Work to be completed - Start at the line with "This screenshot has height=377, width=601." in the records below, stop at the line with "This screenshot has width=773, height=469.", and return every line in that span exactly, the two end lines included.

Available data -
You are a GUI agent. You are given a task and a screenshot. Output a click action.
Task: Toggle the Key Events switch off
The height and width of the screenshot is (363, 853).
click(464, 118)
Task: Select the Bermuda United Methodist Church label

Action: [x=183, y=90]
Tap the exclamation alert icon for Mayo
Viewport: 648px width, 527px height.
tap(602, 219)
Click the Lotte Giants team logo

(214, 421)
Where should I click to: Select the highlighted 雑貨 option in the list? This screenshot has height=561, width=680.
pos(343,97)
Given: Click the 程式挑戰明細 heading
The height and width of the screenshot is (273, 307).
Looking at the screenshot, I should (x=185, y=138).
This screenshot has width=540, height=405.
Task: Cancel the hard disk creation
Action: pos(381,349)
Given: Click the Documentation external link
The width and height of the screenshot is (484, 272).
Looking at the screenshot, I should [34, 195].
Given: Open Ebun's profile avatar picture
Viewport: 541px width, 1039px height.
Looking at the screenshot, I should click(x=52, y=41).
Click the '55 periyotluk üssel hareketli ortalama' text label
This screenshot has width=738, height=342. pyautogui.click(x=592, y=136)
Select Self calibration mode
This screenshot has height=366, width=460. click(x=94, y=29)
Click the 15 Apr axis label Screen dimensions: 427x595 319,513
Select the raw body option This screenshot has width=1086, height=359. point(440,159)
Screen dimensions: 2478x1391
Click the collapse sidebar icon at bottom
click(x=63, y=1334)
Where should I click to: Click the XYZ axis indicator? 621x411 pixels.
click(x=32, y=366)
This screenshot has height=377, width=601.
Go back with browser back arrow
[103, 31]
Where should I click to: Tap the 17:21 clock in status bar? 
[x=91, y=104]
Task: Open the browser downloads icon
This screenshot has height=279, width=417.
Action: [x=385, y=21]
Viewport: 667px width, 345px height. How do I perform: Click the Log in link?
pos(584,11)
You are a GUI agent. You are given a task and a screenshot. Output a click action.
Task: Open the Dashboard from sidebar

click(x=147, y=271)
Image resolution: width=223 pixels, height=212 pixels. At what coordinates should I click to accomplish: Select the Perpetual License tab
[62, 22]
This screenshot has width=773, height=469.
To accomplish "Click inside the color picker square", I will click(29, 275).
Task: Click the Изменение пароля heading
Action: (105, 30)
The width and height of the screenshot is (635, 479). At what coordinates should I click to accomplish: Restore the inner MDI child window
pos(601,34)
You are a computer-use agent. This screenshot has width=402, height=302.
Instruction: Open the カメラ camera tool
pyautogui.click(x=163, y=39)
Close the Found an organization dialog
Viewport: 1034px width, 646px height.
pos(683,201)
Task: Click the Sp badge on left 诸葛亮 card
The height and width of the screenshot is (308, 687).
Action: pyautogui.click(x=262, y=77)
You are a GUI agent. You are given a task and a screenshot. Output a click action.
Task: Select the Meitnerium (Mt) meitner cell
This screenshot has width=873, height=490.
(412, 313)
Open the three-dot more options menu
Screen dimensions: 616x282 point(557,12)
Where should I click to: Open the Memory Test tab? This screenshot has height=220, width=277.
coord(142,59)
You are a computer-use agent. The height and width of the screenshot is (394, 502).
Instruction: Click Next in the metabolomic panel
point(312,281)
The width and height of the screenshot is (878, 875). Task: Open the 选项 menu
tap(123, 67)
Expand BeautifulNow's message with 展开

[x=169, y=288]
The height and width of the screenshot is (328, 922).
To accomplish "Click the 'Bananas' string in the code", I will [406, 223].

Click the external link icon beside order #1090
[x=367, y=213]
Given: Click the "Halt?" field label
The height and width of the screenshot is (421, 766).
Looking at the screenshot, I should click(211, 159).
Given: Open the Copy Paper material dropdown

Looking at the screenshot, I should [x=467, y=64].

Response for this exercise -
This screenshot has height=377, width=601.
Go back with browser back arrow
[103, 31]
Where should I click to: Tap the 17:21 clock in status bar? 
[x=91, y=104]
Task: Open the browser downloads icon
This screenshot has height=279, width=417.
Action: [x=385, y=21]
Viewport: 667px width, 345px height. How do I perform: Click the Log in link?
pos(584,11)
You are a GUI agent. You are given a task and a screenshot. Output a click action.
Task: Open the Dashboard from sidebar

click(x=147, y=271)
Image resolution: width=223 pixels, height=212 pixels. At what coordinates should I click to accomplish: Select the Perpetual License tab
[62, 22]
This screenshot has width=773, height=469.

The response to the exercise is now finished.